Muttahida Qaumi Movement (MQM) chief Altaf Hussain has said that more than 400,000 Afghans and foreigners equipped with weapons have entered the city and alleged that these terrorists wanted to occupy Karachi and Hyderabad and the entire Sindh.
In a statement issued from London on Sunday, he warned that they did not want to fight anyone but added that if the MQM areas were attacked they would defend themselves in accordance with the UN Charter and Islamic Shariat.
He said that the MQM wanted to make Pakistan a liberal and democratic state and not a country governed by al-Qaeda, Taliban or religious extremists.
“The MQM is against all kinds of extremism and terrorism and wants to give equal rights to each and every segment of the society including minorities.”
This report is probably exaggerated (the total is probably << 400,000), but a much better anecdotal account of the Talibanization of Karachi comes from Richard Engel of NBC News along with his interpreter.
Many Pakistanis attend madrassas because they offer free education, supplementing the government’s lacking public school system. For centuries madrassas were the only form of education in the Islamic world. From Morocco to Indonesia, most madrassas have a similar layout, with a mosque at the center and classrooms upstairs. The vast majority of madrassas are moderate charities that teach religious values, the Koran and the traditions of the Prophet Mohammed.
But some madrassas in Pakistan have churned out suicide bombers indoctrinated in jihad and a paranoid but widespread philosophy that they must attack innocent civilians to defend their faith from the United States, Israel and other modern-day “crusaders.”
Former President Pervez Musharraf promised to reform and regulate Pakistan’s hard-line madrassas. It never happened. According to Karachi’s former mayor Farooq Sattar, there are now more than 2,000 illegal madrassas in Karachi alone. This was one of them.
“What do you think of the Taliban and their influence here?” I asked the students.
More blank stares.
“What do you think about the U.S. incursions?”
That got a reaction.
“God willing, we will fight them,” said one teenager with a purple scar on his chin. “They are the enemy,” he said and launched into a long explanation of America’s goal to occupy Muslim lands and undermine Islam. I’ve heard the same speech from Cairo to Lebanon, Baghdad to Riyadh. God bless the Internet.
A few minutes later my driver/fixer, a very tough guy from a very tough part of Pakistan, tapped me on the shoulder.
“I think you have been here long enough,” he said. It was time to go.
But I still hadn’t seen any Taliban.
Malik suggested we go deeper into the slum, to the neighborhood right under the cliffs and quarries. He was nervous about taking a foreigner, but had an idea. There was a graveyard in the area.
“We can pretend to be offering prayers for the dead,” Malik suggested. “I’ll pray over one of the graves and you can see the neighborhood for yourself.”
Malik said praying at a gravesite would give us an excuse to be in the area and raise less suspicion.
It didn’t exactly work.

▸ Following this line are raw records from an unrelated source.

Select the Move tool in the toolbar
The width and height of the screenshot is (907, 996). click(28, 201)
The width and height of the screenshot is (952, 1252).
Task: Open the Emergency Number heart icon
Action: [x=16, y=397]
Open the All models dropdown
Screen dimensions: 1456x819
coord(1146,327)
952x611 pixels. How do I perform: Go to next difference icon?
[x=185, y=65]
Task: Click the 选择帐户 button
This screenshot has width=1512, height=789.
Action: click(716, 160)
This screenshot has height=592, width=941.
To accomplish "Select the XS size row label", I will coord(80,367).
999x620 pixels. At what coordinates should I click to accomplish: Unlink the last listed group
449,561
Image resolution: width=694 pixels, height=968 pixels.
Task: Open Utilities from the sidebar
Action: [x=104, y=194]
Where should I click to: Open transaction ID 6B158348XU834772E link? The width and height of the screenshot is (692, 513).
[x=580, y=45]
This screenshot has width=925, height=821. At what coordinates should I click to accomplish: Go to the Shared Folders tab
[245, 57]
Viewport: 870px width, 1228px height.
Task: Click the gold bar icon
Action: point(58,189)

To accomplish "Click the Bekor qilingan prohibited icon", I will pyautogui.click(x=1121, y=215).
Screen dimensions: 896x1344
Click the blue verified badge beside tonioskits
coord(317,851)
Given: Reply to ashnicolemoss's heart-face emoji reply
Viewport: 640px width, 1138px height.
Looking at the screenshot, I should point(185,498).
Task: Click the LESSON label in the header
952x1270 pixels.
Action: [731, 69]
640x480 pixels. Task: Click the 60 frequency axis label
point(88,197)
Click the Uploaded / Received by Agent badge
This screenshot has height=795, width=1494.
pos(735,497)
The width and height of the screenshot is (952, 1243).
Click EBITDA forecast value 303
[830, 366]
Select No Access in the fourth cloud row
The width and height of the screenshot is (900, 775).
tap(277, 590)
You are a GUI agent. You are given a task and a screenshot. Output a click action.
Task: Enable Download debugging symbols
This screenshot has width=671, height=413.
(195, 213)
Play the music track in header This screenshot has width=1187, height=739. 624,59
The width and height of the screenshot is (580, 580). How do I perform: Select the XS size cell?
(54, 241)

As soon as I stepped out of the jeep by the gravestones, I was again surrounded by a group of people. They didn’t have weapons or appear threatening, but didn’t attempt to hide their sympathies for the Taliban. One man proudly told me several suicide bombers had prayed in a nearby mosque.
But others were scared of the Taliban. A man who spoke English told me the Taliban were in control of the area.
“Do the Pakistani police or soldiers ever come here?” I asked him. “No, they can’t come here.”
“How do people feel here?”
“We are all frightened. The Taliban has taken over.”
More men, athletically built in their 20s and 30s, started to arrive.
“Who are these people?” I asked the English speaker.
“They are Taliban.”
“Do they understand what we are saying? Do they understand English?”
“No, but you shouldn’t stay here. It is not comfortable here. You should not be here.”
“Who runs this neighborhood?”
The new arrivals didn’t want to be interviewed.
“Stop asking them questions,” the English speaker advised.
We left a few minutes later.
“We couldn’t come here at night,” Malik said as we were driving out of the neighborhood. “Now we had an excuse to come to the graveyard. But at night, there would be no reason to be here.”
Both of these reports point to the same thing, even if in different ways. The campaign is in deep trouble when the main route for supplies, ordnance and fuel is in trouble. If the Taliban have their way, Karachi will not be hospitable for very much longer. Causing a diminution of Taliban capabilities and turning the tide of the campaign is very important, and it’s important to do so in a timely manner.